I played with prime Euclid numbers https://oeis.org/A014545, for which the factorization of N-1 is trivial. A simple sequential replacement of znprimroot() is much faster because znprimroot() has to factor N-1 first, and prime 457th Euclid number is smallest example where GP has to spend much time on the factorization:
hermann@7950x:~$ gp -q seq.gp ? # timer = 1 (on) ? euclid_prime_find_root(457) cpu time = 8,368 ms, real time = 8,370 ms. 31 ? lift(znprimroot(prime(457)#+1)) cpu time = 1min, 34,734 ms, real time = 1min, 34,744 ms. 31 ? #digits(prime(457)#+1) 1368 ?I created a parallel version of my gist which is much faster than sequential:
https://gist.github.com/Hermann-SW/a14dc268d533b96afbd52b2a9d3c92e8 hermann@7950x:~$ gp -q par2.gp ? # timer = 1 (on) ? euclid_prime_find_root(457) cpu time = 14,400 ms, real time = 1,216 ms. 31 ?Next I wanted to speedup the parallel computation in passing Mod(g,N)^((N-1)/prime(n)) to check function as a base where the slightly bigger Mod(g,N)^((N-1)/prime(i)) can be computed from quickly for 1<=i<n. This is the small diff:
hermann@7950x:~$ diff par2.gp par3.gp
1,2c1,2
< check(En, n, phi, g, i)={
< parfor(i=1, n, lift(Mod(g, En)^(phi / prime(i))) == 1, r, if(r,
return(0)));
---
check(En, n, phi, g, base, i)={
parfor(i=1, n, lift(base * Mod(g, En)^(phi / prime(i) - phi /
prime(n))) == 1, r, if(r, return(0)));
11c11,12 < if(check(En, n, phi, g, i), return(g)); ---
base=Mod(g, En)^(phi / prime(n));
if(check(En, n, phi, g, base, i), return(g));
hermann@7950x:~$I did let run seq.gp over night and hat to abort execution for prime 2673th Euclid number (with 10,387 decimal digits) after 12.5h. Parallel versions completed in 20 minutes (on 16C/32T AMD 7950X CPU), but to my surprise the runtime gets worse by my "improvement". First runtime for par2.gp, then for par3.gp:
? euclid_prime_find_root(2673) %5 = 139 ? ##*** last result: cpu time 4h, 45min, 45,149 ms, real time 19min, 46,915 ms.

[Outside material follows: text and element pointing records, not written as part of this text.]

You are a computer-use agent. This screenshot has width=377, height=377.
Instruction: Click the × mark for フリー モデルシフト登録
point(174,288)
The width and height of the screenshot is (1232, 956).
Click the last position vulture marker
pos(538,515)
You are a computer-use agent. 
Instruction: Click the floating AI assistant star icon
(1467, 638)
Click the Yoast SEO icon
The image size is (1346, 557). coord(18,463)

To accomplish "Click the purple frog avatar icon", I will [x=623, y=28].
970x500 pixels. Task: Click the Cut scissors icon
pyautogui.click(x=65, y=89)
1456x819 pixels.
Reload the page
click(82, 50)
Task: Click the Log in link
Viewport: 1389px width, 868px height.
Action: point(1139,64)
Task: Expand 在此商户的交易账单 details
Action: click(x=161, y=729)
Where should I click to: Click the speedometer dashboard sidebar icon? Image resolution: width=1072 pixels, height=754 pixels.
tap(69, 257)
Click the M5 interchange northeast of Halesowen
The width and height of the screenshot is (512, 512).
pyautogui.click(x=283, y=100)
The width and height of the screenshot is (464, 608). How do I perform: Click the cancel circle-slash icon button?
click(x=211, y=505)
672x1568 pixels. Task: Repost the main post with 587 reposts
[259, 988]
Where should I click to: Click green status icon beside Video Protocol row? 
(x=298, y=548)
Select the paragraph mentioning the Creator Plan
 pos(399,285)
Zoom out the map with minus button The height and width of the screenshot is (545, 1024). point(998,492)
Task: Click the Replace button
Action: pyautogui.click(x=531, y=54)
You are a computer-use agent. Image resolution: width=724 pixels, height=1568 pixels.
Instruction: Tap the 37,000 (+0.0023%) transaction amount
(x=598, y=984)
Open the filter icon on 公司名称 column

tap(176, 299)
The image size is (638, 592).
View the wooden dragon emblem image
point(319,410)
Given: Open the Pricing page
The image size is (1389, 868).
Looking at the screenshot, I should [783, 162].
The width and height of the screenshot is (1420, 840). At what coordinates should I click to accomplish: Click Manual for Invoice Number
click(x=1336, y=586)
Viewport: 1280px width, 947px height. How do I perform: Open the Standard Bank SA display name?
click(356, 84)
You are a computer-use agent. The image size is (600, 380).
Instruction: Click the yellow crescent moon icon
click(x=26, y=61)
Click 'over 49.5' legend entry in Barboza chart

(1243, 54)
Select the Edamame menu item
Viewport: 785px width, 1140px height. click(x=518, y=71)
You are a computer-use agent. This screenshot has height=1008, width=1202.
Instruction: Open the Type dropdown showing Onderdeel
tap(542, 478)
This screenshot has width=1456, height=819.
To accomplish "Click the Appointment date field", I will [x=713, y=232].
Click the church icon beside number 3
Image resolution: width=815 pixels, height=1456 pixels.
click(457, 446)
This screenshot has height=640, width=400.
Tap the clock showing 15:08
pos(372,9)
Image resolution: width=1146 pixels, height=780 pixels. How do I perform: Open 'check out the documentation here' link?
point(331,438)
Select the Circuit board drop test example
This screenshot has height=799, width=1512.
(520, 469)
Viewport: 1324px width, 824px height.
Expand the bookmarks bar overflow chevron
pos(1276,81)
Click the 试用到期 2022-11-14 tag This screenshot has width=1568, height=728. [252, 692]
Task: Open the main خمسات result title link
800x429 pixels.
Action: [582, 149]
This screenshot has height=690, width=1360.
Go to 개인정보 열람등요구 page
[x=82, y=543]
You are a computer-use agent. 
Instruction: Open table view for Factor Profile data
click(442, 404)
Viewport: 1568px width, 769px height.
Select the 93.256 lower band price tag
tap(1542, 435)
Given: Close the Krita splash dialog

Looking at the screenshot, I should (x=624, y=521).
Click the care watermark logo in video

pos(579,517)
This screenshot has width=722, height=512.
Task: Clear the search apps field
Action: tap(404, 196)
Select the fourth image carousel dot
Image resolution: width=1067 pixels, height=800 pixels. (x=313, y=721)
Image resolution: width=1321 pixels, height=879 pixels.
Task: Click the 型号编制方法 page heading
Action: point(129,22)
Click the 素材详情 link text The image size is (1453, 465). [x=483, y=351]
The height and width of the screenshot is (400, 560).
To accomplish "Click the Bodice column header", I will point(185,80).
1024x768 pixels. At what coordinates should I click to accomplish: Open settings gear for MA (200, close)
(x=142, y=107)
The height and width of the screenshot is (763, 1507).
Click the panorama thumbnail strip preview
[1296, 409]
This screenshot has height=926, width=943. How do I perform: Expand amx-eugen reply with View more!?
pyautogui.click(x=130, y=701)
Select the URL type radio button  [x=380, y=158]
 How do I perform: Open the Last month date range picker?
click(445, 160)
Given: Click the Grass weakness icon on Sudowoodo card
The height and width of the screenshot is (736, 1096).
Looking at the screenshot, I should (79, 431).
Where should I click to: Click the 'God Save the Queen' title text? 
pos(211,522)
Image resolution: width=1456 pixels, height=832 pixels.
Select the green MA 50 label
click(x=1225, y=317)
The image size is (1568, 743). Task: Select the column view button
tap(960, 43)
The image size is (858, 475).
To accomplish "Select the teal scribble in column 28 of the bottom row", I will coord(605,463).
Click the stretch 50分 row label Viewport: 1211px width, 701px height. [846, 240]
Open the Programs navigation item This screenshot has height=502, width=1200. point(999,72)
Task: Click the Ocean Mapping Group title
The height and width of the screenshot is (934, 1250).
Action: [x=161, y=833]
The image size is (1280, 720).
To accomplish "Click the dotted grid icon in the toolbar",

? ? euclid_prime_find_root(2673) %4 = 139 ? ##*** last result: cpu time 4h, 48min, 3,278 ms, real time 22min, 14,287 ms.
?It seems that GP does optimize muliple modular exponentiation with same base better than how I tried to do it.
1) What optimization is happening in GP for par2.gp exponentiation? 2) Where in the code base do I have to look for that optimization? Regards, Hermann.